In inglese Fair trade, commercio giusto. Si tratta di un movimento nordeuropeo nato negli anni sessanta il cui obbiettivo è quello di reintegrare nel commercio mondiale i Paesi sottosviluppati o in via di sviluppo: utilizzare gli scambi di mercato per ridurre le disuguaglianze tra Paesi.
Il concetto è acquistare prodotti la cui provenienza sia certa, sia in termini di nazionalità e natura, sia in termini di processo produttivo: prodotti che non hanno alle spalle sfruttamento umano e ambientale. È una forma di tutela del territorio ma soprattutto dei diritti umani, del produttore come dei suoi dipendenti. L’etica del prodotto è garantita da un prezzo, predeterminato e giusto.
Valore etico primario è la sostenibilità: è sostenibile quel processo che assicura l’ottenimento di benefici presenti senza però compromettere la possibilità delle generazioni future di soddisfare i propri bisogni.
In un’ottica chiaramente anticapitalista, i criteri di determinazione di un prezzo equo considerano i costi di produzione, la giusta corrispondenza tra lavoro prestato e remunerazione, la necessità di entrate dignitose e la sostenibilità; gli stessi criteri si oppongono, invece, all’ipercompetitività e alla massimizzazione del profitto.
Ne risulta che il commercio equo si contrappone alle logiche che muovono le grandi multinazionali e alla grande distribuzione organizzata. Di fatti, caratteristica importante è la compressione della catena di distribuzione, si eliminano tutte le intermediazioni tra produttore e consumatore: ecco che nascono i Gruppi D’Acquisto.
I GAS rappresentano l’esperienza forse più diffusa di consumo critico, si tratta di una rete di persone che compera un determinato tipo di merce o più, a seconda dell’organizzazione, direttamente dal produttore, senza passare per grossisti o dettaglianti.
È chiaro che tale prezzo determinato è più elevato del prezzo di mercato e infatti il consumatore che compera tali prodotti viene definito “etico”, perché fa dell’atto di acquisto una scelta ben precisa, alla cui base non c’è il mero soddisfacimento di un bisogno.
Potrebbe risultare anacronistico parlare di commercio equo e solidale quando il cittadino italiano medio ha difficoltà a riempire il carrello della spesa, già solo con i prezzi di mercato: spendere di più, seppure per una giusta causa, al momento è un’eresia.
Ma l’homo economicus, per sua natura, è egoista e anche dietro al fair trade, infatti, c’è un ragionamento di convenienza: c’è un ritorno, seppur macroeconomico.

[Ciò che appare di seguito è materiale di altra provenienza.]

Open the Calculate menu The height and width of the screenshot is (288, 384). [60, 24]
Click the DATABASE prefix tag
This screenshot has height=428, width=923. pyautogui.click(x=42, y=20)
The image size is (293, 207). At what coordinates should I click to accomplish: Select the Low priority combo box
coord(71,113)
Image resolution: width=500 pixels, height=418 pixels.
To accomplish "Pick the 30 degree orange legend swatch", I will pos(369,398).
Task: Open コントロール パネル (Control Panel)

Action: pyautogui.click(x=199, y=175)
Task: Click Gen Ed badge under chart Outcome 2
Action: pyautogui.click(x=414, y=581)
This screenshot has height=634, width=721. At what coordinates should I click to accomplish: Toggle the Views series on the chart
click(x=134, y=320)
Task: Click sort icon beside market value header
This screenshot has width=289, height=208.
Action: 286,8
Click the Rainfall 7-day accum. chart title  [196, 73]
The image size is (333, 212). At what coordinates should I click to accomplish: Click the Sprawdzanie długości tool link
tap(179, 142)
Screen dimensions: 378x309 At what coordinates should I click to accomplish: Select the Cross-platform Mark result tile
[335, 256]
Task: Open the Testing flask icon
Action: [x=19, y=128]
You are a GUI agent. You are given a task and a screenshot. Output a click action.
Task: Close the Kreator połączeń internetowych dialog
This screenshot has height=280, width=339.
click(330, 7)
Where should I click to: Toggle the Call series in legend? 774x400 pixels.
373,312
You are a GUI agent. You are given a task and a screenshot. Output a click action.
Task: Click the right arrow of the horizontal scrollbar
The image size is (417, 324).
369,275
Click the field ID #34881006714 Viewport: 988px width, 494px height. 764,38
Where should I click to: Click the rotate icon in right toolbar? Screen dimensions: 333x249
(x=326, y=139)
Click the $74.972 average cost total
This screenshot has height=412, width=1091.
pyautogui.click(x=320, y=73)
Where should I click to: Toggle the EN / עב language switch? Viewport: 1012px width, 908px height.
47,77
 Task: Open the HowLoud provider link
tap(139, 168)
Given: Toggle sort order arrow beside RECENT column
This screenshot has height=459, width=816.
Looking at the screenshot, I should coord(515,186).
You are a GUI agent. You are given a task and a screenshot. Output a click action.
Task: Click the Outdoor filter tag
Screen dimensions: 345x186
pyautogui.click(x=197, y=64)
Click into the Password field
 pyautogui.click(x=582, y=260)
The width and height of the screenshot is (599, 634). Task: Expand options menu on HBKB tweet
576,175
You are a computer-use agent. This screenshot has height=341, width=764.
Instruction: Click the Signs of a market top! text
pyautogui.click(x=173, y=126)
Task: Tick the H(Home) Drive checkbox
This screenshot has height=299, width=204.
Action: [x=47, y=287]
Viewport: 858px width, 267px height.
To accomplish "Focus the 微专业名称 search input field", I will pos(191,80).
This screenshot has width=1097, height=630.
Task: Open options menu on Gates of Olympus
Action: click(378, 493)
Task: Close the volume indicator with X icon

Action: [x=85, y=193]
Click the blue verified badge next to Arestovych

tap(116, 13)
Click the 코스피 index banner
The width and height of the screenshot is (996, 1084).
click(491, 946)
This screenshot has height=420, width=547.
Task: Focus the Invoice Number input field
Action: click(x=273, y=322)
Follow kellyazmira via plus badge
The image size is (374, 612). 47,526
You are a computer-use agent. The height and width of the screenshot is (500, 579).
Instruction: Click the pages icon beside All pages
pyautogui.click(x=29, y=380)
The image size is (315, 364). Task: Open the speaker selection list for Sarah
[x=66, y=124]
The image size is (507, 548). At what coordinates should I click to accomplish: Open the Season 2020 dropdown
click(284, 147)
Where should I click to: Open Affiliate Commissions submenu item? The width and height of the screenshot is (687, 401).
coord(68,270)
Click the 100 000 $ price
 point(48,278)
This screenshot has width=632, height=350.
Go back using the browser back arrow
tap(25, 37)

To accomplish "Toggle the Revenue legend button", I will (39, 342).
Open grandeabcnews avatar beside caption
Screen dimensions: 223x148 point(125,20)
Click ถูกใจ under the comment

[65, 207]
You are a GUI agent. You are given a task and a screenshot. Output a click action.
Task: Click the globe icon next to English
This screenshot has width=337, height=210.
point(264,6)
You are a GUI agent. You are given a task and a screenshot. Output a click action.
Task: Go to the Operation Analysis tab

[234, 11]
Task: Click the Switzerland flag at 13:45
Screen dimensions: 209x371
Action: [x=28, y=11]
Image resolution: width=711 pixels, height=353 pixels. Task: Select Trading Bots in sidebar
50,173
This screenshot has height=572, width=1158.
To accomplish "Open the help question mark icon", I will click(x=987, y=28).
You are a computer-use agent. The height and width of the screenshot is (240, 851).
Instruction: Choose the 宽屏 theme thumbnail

L’economia della crescita ci insegna che i paesi sottosviluppati o in via di sviluppo hanno un tasso di crescita più elevato dei paesi sviluppati (l’Italia nonostante le fasi di recessione è ancora uno di questi), ciò perché sono ancora lontani dal cosiddetto punto di equilibro stazionario: si intuisce che tanto più un Paese è sviluppato,quindi vicino a tale punto, tanto più il ritmo di crescita diminuisce.
Ridurre la differenza tra i tassi di crescita giova all’equilibrio mondiale; ecco perché il commercio equo e solidale, che mette in relazione i produttori del Sud del mondo con i consumatori finali del Nord, è annoverato tra gli strumenti della Growth economics.
I prodotti tipici sono il caffè, il tè, lo zucchero di canna, il cacao e prodotti artigianali; i Paesi maggiormente coinvolti nel commercio sono l’America centrale, l’America del Sud e l’Africa.
Si tratta senza dubbio di un fenomeno di nicchia la cui però diffusione è tutt’altro che scarsa: l’Europa rappresenta il più esteso mercato di prodotti CE&S (Commercio equo & solidale) e l’Italia vi contribuisce per un terzo.
Una sezione del sito italiano è dedicato alle attività campane, infatti anche nella nostra regione l’economia solidale ha affondato le sue radici: non rari sono i GAS e tra punti vendita, botteghe e locali sono molteplici le iniziative legate al commercio equo e solidale (LEGGI).
Sabato 4 ottobre, è stato inaugurato “Sottopalco”: un caffè letterario all’interno del Teatro Bellini di Napoli, il più grande del Sud Italia; oltre ai tipici spazi per convegni, mostre, laboratori, presentazioni di libri e showcase, accoglie al suo interno un equobar, offrendo esclusivamente prodotti CE&S e caffè prodotto dalle detenute del carcere di Pozzuoli.